Répondez aux questions suivantes en vous appuyant sur le texte extrait consacré à Trump.
(a) D'après la citation de Trump, qu'est-ce qui l'a toujours excité ?
(b) En quelle année a paru Le triomphe de l'image de Daniel J. Boorstin ?
(c) Pour quel média Katy Tur suit-elle Trump ?

> _TEXTE EXTRAIT_:
┄┄┄┄┄┄

Et si l’ensemble relevait de la posture électorale plus que de la conviction profonde? La réponse à cette question conditionne ce que serait sa présidence: et si, dans l’exercice du pouvoir, il laissait ses conseillers gouverner, conscient de ses propres limites? Des indices accréditent cette hypothèse du cynisme. Quand il affirme que tirer sur quelqu’un en pleine Cinquième Avenue ne lui vaudrait la perte d’aucun électeur… Lorsqu’on l’interroge sur le fait de citer Mussolini dans un tweet et qu’il affirme: «Qu’importe l’auteur et ce qu’il a fait si la citation est bonne!» Rien ne pèse historiquement. Tout doit rester léger.
Trump fait prévaloir le divertissement, celui des citoyens- spectateurs comme le sien propre… Il le dit lui-même: «Je ne m’intéresse ni au pouvoir ni à l’argent, ce qui m’a toujours excité, c’est le jeu.»
L’historien Daniel J. Boorstin, dans Le triomphe de l’image (1962), anticipait la révolution de l’image. Pour lui, la sphère politique allait également être sous l’influence de l’artifice et du simulacre, avec des pseudo-événements alimentant les médias. Trump serait dans ce contexte le premier «pseudo- candidat»: jamais élu, détaché de tout principe de responsabilité et misant tout sur sa célébrité. De Obama à Trump, on passerait du président devenu people au people devenu président… L’analyse du langage par Boorstin est également prémonitoire. Il évoquait les risques de dérives dans l’usage des superlatifs. Aujourd’hui, les deux adjectifs les plus utilisés par Trump dans ses discours sont «amazing» et «incredible»…
Au soir de la victoire dans l’État de New York, le 19 avril 2016, la rhétorique du candidat évolue vers plus de modération à mesure que se rapproche son investiture. Plus question de qualifier son adversaire de «Ted le menteur» («Lyin’ Ted»). Ce dernier est devenu le sénateur Cruz («Senator Cruz»)… Et déjà les médias évoquent la présidentialisation du personnage… Katy Tur, qui suit Trump pour MSNBC, parle d’un «nouveau Trump»: «Mais le ton de Donald Trump ce soir était tellement, tellement différent de ce que j’ai pu voir ne serait-ce qu’il y a deux semaines encore. Il s’est révélé, et il a été courtois dans son discours de campagne. C’était vraiment court. C’était concis.»

┄┄┄┄┄┄

> _EXTRAIT DES DONNÉES_:
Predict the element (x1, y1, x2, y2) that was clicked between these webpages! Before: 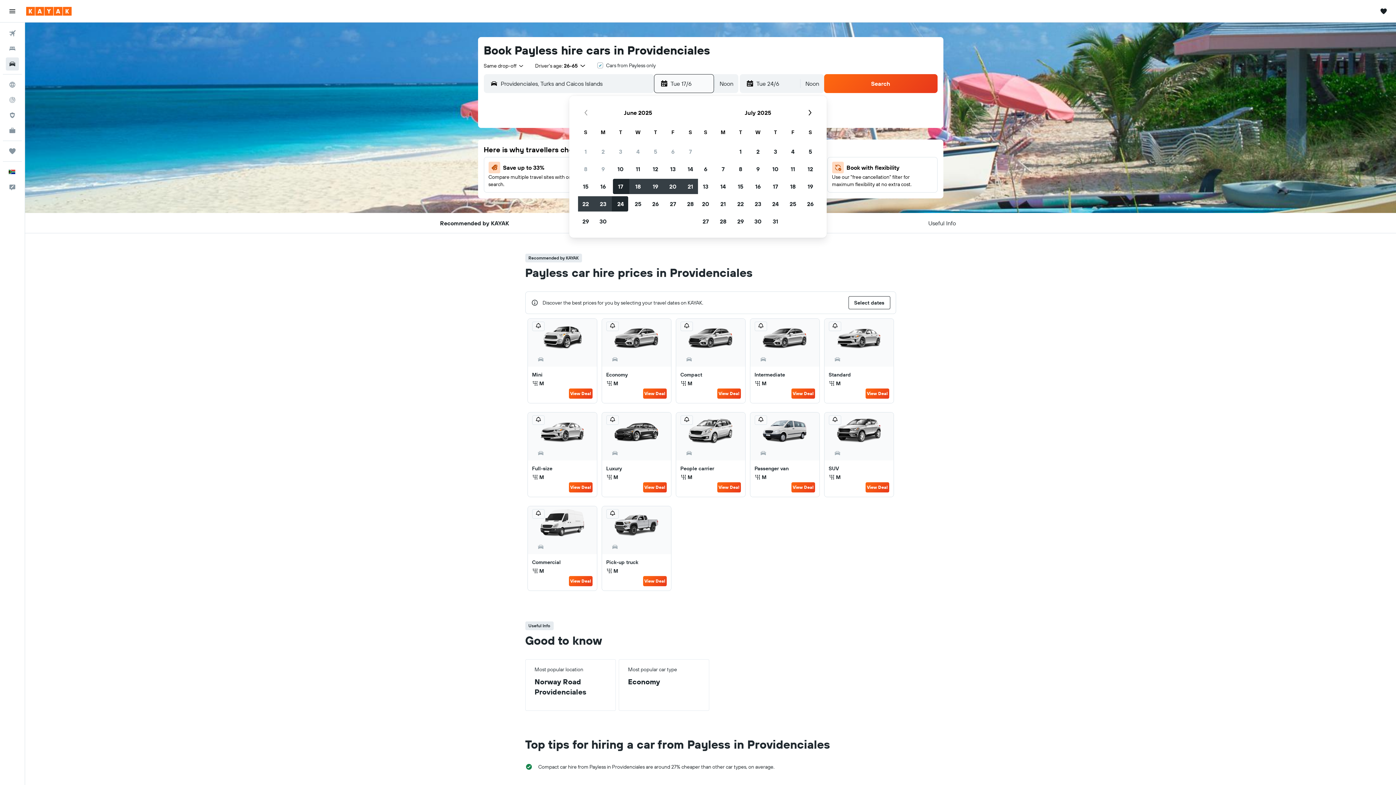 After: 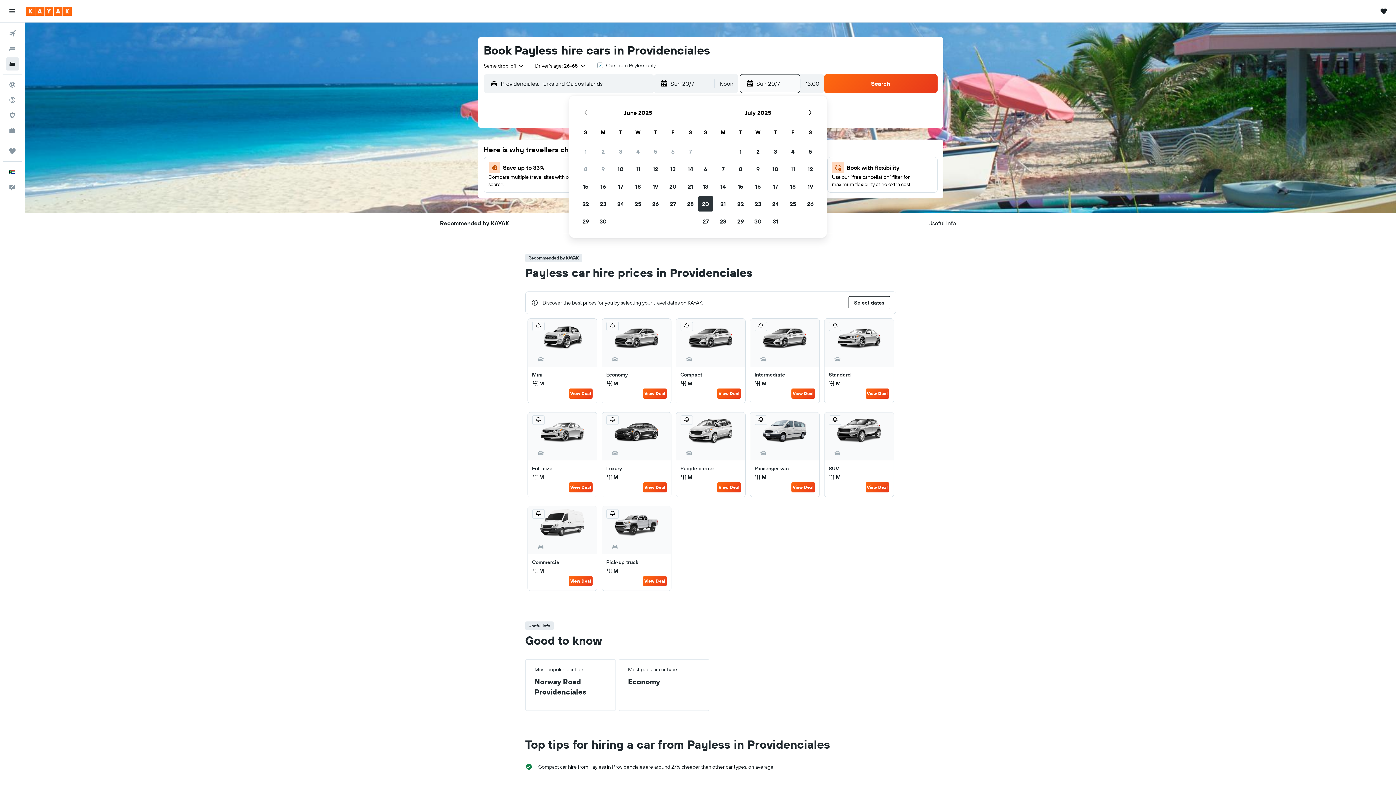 Action: bbox: (697, 195, 714, 212) label: July 20, 2025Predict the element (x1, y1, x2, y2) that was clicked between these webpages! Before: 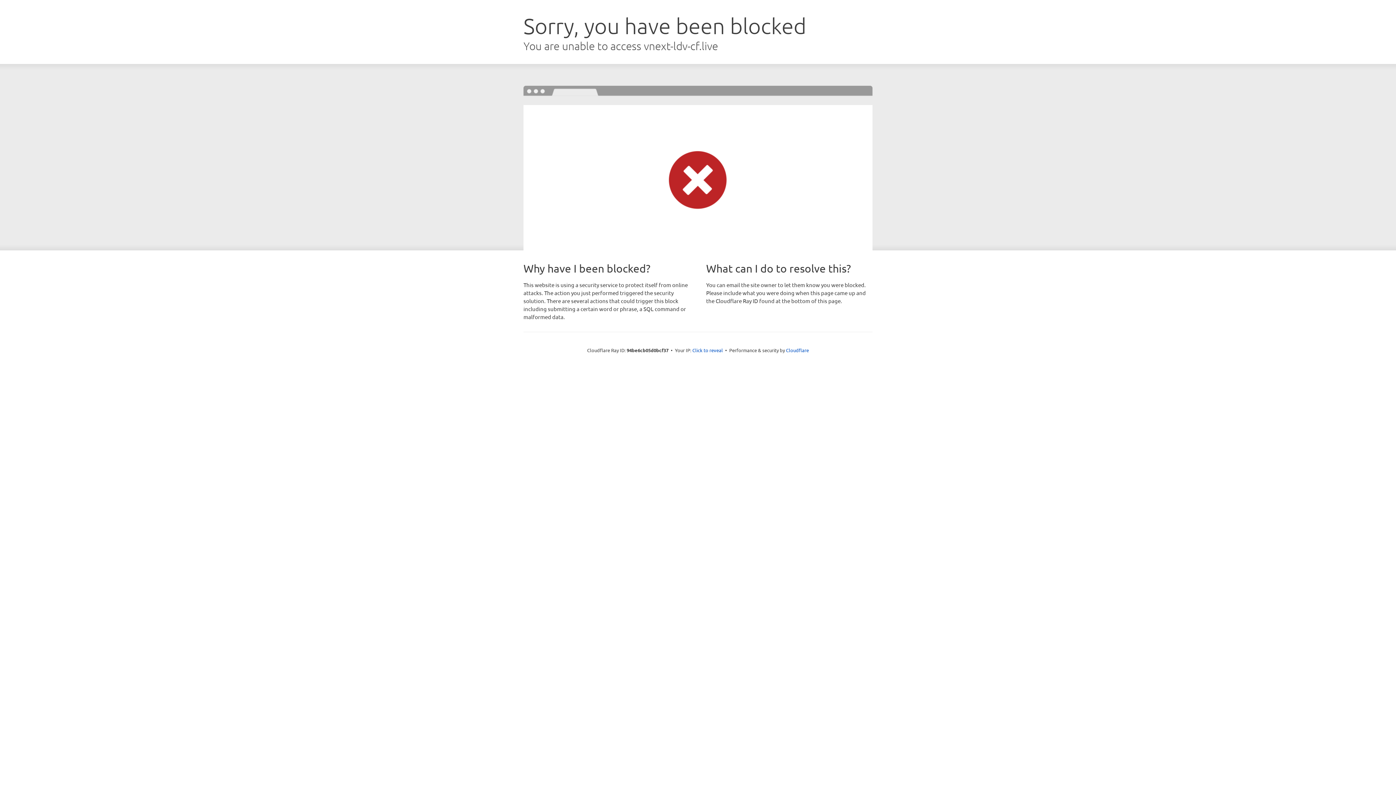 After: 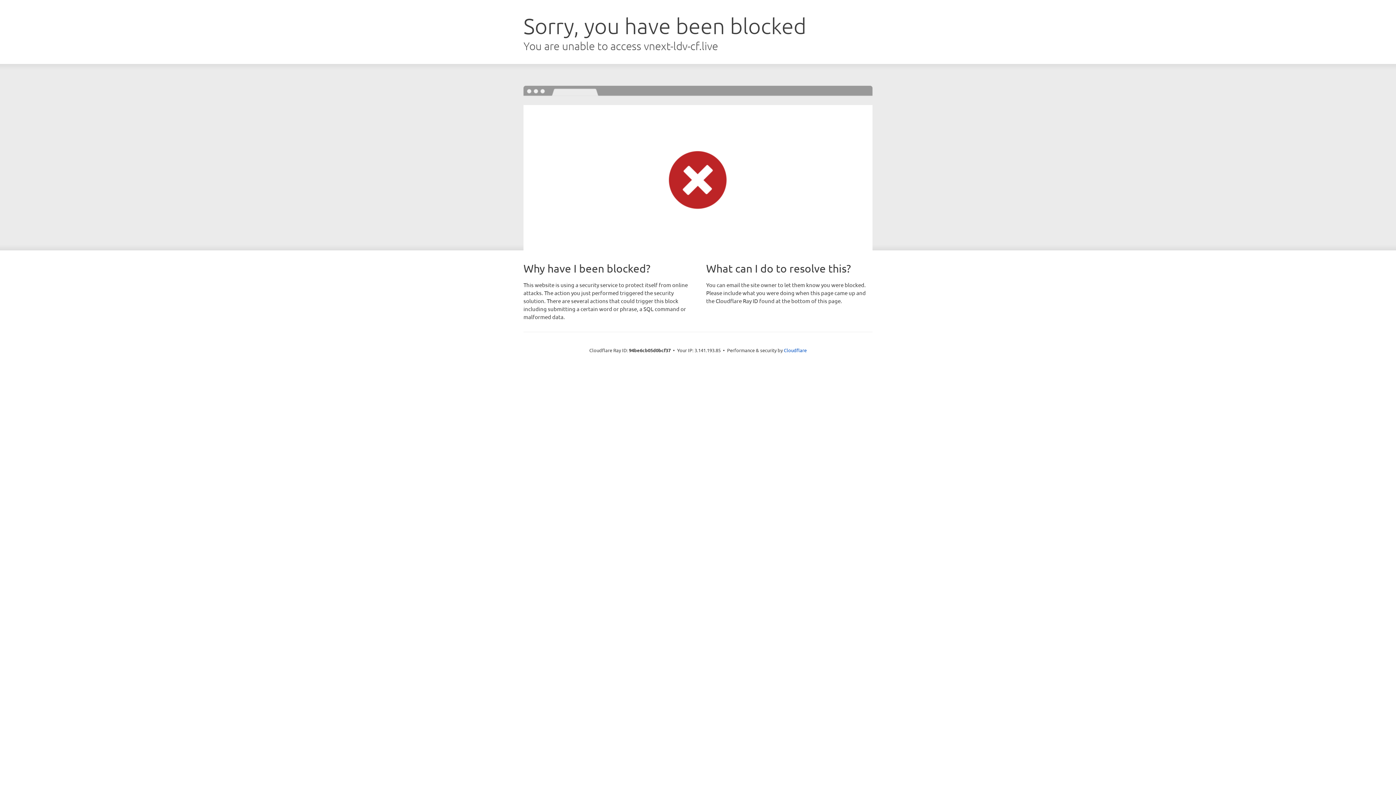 Action: label: Click to reveal bbox: (692, 346, 723, 353)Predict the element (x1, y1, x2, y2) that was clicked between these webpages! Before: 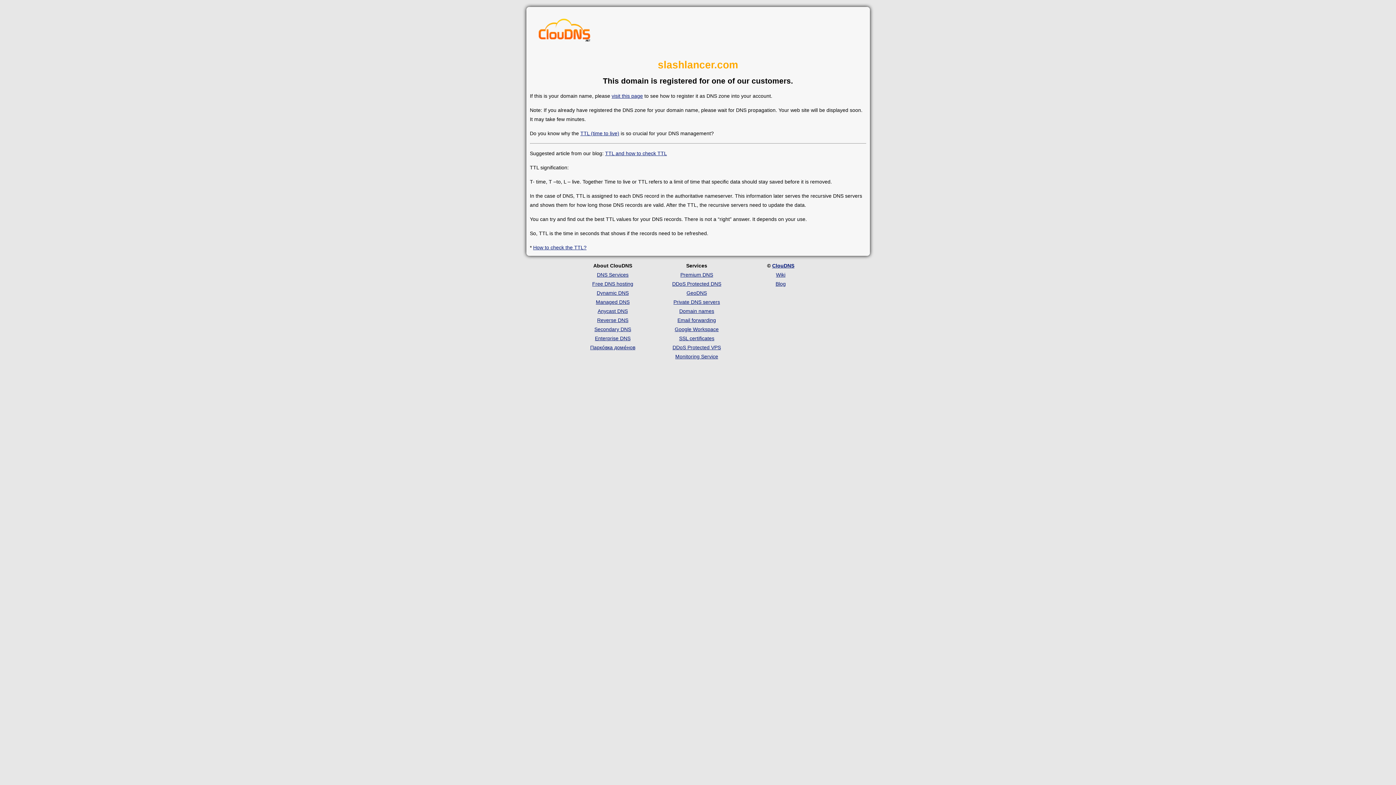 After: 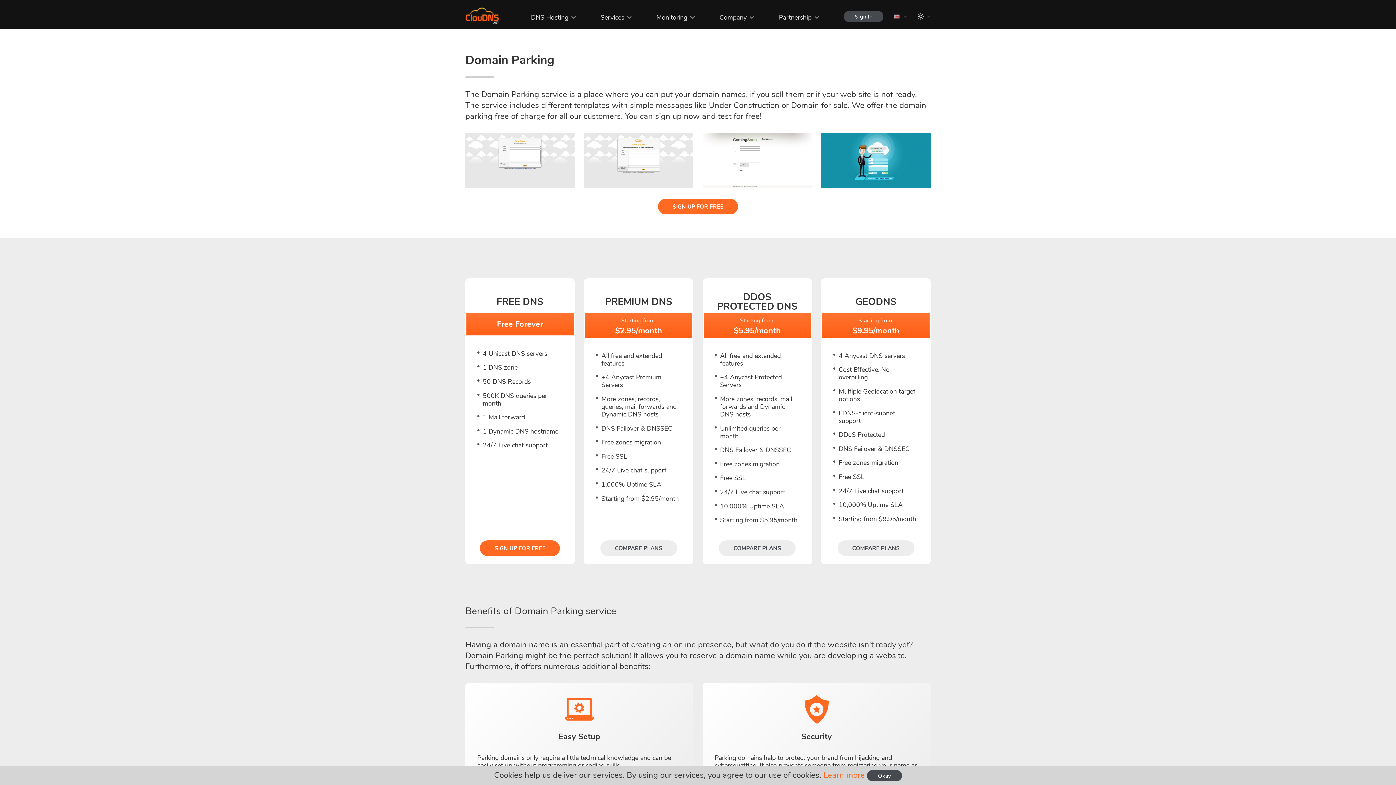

┄┄┄┄┄┄

> _RÉPONSE RÉDIGÉE_:
(a) Le jeu.
(b) En 1962.
(c) Pour MSNBC.